Background: The role of alcohol in carcinogenesis has received increasing attention in recent years. Evidence shows its impacts on various aspects, including epigenetics alteration. The DNA methylation patterns underlying alcohol-associated cancers are not fully understood. Methods: We investigated the aberrant DNA methylation patterns in four alcohol-associated cancers based on the Illumina HumanMethylation450 BeadChip. Pearson coefficient correlations were identified between differential methylated CpG probes and annotated genes. Transcriptional factor motifs were enriched and clustered using MEME Suite, and a regulatory network was constructed. Results: In each cancer, differential methylated probes (DMPs) were identified, and 172 hypermethylated and 21 hypomethylated pan-cancer DMPs (PDMPs) were examined further. Annotated genes significantly regulated by PDMPs were investigated and enriched in transcriptional misregulation in cancers. The CpG island chr19:58220189–58220517 was hypermethylated in all four cancers and silenced in the transcription factor ZNF154. Various biological effects were exerted by 33 hypermethylated and seven hypomethylated transcriptional factor motifs grouped into five clusters. Eleven pan-cancer DMPs were identified to be associated with clinical outcomes in the four alcohol-associated cancers, which might provide a potential point of view for clinical outcome prediction. Conclusion: This study provides an integrated insight into DNA methylation patterns in alcohol-associated cancers and reveals the corresponding features, influences, and potential mechanisms.
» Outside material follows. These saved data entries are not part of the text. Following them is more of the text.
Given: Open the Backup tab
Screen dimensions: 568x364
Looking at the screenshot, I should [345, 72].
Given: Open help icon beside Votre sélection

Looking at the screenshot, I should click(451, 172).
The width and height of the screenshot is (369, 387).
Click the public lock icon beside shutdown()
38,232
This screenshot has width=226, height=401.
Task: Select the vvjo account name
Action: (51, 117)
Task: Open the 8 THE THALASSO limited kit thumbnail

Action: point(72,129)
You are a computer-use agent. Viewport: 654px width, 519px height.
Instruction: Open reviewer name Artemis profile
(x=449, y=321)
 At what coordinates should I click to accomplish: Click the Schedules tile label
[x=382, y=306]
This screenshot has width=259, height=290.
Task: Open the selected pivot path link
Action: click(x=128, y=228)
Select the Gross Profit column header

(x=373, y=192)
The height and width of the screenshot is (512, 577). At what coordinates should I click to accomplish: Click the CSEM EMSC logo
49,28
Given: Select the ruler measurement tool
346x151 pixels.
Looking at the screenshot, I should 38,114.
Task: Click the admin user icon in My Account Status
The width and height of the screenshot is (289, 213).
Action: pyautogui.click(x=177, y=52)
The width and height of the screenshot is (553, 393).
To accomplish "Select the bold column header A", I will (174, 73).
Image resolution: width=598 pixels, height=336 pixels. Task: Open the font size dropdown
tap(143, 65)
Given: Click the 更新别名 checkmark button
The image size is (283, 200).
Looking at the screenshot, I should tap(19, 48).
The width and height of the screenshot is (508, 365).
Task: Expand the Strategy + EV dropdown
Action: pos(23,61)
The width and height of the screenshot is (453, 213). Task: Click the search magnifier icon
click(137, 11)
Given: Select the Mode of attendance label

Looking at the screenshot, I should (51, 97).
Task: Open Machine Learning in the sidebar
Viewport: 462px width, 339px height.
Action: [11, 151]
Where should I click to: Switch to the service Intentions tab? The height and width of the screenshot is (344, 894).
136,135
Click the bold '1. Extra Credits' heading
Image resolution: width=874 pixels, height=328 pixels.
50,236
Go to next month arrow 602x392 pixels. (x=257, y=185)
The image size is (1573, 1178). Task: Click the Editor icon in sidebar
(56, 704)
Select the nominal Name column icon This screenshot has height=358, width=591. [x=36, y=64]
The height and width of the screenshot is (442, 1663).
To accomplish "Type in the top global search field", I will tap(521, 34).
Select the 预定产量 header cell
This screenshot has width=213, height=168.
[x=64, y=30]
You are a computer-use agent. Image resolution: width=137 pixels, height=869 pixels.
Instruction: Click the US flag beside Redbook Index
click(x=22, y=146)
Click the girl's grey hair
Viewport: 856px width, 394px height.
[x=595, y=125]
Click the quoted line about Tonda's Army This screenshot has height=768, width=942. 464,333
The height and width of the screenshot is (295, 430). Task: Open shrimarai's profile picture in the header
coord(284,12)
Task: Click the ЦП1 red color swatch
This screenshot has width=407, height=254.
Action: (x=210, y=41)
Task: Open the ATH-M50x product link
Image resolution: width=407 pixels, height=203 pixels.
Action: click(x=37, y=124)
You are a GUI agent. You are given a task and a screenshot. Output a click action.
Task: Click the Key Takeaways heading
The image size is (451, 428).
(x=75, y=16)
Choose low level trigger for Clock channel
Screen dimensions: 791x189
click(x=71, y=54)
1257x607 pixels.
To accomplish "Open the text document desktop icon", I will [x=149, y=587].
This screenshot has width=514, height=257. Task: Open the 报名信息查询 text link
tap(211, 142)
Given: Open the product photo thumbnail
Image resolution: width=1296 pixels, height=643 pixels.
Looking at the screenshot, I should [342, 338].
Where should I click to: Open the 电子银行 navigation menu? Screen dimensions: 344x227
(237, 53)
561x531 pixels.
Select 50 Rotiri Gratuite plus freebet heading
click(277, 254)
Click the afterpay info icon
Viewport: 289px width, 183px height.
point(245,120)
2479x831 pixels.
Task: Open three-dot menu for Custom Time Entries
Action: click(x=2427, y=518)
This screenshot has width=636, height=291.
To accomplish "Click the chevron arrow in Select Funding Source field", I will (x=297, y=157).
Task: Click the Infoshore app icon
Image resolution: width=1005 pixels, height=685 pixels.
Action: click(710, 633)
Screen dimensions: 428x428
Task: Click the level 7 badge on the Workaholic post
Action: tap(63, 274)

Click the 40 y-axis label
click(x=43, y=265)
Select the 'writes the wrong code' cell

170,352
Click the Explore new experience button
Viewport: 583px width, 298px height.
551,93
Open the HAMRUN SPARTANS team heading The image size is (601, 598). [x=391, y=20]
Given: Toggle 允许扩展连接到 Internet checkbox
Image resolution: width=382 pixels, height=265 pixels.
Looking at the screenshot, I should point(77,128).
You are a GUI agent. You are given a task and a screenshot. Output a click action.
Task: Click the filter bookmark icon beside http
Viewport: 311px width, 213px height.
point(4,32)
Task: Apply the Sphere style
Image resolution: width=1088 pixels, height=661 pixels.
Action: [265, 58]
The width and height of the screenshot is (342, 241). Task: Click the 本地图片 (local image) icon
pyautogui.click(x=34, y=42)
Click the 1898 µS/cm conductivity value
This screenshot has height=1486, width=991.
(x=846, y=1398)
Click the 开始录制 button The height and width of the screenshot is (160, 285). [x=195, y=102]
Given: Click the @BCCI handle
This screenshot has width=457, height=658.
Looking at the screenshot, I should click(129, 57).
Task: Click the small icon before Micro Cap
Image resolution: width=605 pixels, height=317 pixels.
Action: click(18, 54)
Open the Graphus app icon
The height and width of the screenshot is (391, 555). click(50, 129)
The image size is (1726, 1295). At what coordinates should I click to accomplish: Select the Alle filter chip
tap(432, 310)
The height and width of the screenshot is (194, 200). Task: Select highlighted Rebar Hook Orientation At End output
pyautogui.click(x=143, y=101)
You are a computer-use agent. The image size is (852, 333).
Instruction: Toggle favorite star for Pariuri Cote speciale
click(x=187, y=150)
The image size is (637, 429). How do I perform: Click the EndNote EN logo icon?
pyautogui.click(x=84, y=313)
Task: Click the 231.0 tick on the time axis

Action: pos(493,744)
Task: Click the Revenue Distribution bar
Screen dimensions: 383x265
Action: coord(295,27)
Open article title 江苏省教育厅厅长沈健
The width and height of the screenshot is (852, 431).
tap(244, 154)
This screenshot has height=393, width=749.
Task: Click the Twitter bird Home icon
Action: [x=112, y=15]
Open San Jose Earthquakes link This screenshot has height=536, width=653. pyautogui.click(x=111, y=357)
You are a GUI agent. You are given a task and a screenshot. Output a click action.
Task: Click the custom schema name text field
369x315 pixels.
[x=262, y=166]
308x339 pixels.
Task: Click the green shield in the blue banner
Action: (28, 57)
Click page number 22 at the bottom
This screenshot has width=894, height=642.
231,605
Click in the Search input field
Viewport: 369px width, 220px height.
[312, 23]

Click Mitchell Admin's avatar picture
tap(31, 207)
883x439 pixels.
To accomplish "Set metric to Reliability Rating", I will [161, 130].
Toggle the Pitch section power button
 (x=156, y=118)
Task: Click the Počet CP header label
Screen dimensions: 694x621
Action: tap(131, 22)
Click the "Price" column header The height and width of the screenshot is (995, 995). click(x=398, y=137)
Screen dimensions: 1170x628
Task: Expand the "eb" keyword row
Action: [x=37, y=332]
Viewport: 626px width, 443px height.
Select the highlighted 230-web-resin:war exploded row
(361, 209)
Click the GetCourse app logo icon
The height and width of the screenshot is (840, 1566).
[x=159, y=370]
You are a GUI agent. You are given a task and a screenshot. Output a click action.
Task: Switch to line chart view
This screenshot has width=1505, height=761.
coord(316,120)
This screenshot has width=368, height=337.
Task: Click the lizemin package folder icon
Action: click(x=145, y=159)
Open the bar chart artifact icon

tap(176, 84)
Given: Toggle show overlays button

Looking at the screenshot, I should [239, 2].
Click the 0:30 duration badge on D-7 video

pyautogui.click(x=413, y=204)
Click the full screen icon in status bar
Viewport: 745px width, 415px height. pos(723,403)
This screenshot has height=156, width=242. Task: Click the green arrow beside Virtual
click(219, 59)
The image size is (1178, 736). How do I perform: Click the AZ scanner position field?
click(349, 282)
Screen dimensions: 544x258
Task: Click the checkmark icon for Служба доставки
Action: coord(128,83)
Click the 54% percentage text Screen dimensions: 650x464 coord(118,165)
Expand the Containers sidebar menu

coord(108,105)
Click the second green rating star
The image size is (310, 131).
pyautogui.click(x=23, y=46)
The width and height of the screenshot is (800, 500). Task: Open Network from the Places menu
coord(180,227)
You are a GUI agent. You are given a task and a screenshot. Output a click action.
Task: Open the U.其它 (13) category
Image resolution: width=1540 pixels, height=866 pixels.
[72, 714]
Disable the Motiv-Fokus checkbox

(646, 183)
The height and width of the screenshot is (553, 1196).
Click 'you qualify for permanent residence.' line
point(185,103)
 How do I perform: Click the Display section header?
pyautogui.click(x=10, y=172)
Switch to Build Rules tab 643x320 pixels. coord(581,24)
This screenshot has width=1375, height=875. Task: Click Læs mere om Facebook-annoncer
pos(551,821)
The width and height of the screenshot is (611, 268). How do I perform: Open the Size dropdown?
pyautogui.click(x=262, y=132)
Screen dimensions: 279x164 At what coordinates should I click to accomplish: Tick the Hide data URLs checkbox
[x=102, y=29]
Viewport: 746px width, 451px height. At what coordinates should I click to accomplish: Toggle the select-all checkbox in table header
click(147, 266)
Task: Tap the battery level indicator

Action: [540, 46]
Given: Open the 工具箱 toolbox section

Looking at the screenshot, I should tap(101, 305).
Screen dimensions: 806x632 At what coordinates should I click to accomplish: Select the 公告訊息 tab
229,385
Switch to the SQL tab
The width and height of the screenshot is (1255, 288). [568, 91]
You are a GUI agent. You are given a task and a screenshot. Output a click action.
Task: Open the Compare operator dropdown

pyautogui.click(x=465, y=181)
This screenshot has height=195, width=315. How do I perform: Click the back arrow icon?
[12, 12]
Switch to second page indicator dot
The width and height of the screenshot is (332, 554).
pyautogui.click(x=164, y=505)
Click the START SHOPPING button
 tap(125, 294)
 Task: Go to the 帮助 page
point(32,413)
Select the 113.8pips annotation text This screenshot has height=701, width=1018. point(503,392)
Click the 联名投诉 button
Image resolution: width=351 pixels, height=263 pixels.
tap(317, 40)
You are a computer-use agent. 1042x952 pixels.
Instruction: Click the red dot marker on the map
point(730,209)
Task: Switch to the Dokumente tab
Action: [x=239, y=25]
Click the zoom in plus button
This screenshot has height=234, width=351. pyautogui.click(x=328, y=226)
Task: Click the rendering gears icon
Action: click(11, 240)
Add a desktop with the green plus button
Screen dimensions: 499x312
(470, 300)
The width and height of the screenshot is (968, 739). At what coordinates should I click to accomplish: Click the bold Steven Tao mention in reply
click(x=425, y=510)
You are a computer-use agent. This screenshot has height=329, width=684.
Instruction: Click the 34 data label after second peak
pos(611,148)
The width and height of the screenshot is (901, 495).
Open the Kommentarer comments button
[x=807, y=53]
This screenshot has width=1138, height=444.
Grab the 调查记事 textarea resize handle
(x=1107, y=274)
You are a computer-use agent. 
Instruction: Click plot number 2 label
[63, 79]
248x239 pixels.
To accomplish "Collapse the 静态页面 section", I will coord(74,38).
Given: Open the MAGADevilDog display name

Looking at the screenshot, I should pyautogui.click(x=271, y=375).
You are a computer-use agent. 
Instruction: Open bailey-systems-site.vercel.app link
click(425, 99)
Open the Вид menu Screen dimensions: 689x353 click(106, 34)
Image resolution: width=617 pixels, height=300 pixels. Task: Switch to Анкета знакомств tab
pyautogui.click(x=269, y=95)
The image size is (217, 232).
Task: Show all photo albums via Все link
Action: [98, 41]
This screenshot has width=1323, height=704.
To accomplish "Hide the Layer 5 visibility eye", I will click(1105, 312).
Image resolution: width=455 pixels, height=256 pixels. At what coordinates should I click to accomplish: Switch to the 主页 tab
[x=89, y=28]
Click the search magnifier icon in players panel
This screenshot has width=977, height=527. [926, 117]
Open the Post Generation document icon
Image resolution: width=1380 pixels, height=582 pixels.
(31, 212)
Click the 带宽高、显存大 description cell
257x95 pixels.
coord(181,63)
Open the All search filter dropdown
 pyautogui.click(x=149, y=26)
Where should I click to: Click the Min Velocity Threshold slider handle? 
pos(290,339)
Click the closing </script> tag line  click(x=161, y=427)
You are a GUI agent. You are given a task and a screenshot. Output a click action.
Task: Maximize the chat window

研究背景：近年来，酒精在肿瘤发生过程中的作用愈发受到学界关注。已有研究证实，酒精可对表观遗传修饰改变等多个生物学层面产生影响，但酒精相关癌症背后的DNA甲基化调控模式尚未完全阐明。 研究方法：本研究基于Illumina HumanMethylation450 微珠芯片（Illumina HumanMethylation450 BeadChip），对4种酒精相关癌症的异常DNA甲基化模式进行分析。通过计算差异甲基化CpG探针与注释基因间的皮尔逊相关系数，筛选得到二者的显著关联。利用MEME套件（MEME Suite）对转录因子基序进行富集分析与聚类，并构建调控网络。 研究结果：在每种癌症样本中均鉴定出差异甲基化探针（differential methylated probes, DMPs），其中172个高甲基化、21个低甲基化的泛癌差异甲基化探针（pan-cancer differential methylated probes, PDMPs）被纳入后续深入研究。对受PDMPs调控的注释基因进行富集分析，发现其显著富集于癌症转录失调通路。位于chr19:58220189–58220517的CpG岛在4种癌症中均呈现高甲基化状态，并可沉默转录因子ZNF154的转录。经聚类分为5组的33个高甲基化与7个低甲基化转录因子基序，可介导多种生物学效应。此外，本研究鉴定出11个泛癌差异甲基化探针与4种酒精相关癌症的临床预后显著相关，可为临床预后预测提供潜在的研究方向。 研究结论：本研究对酒精相关癌症的DNA甲基化模式进行了系统性整合分析，揭示了其相关特征、生物学影响及潜在调控机制。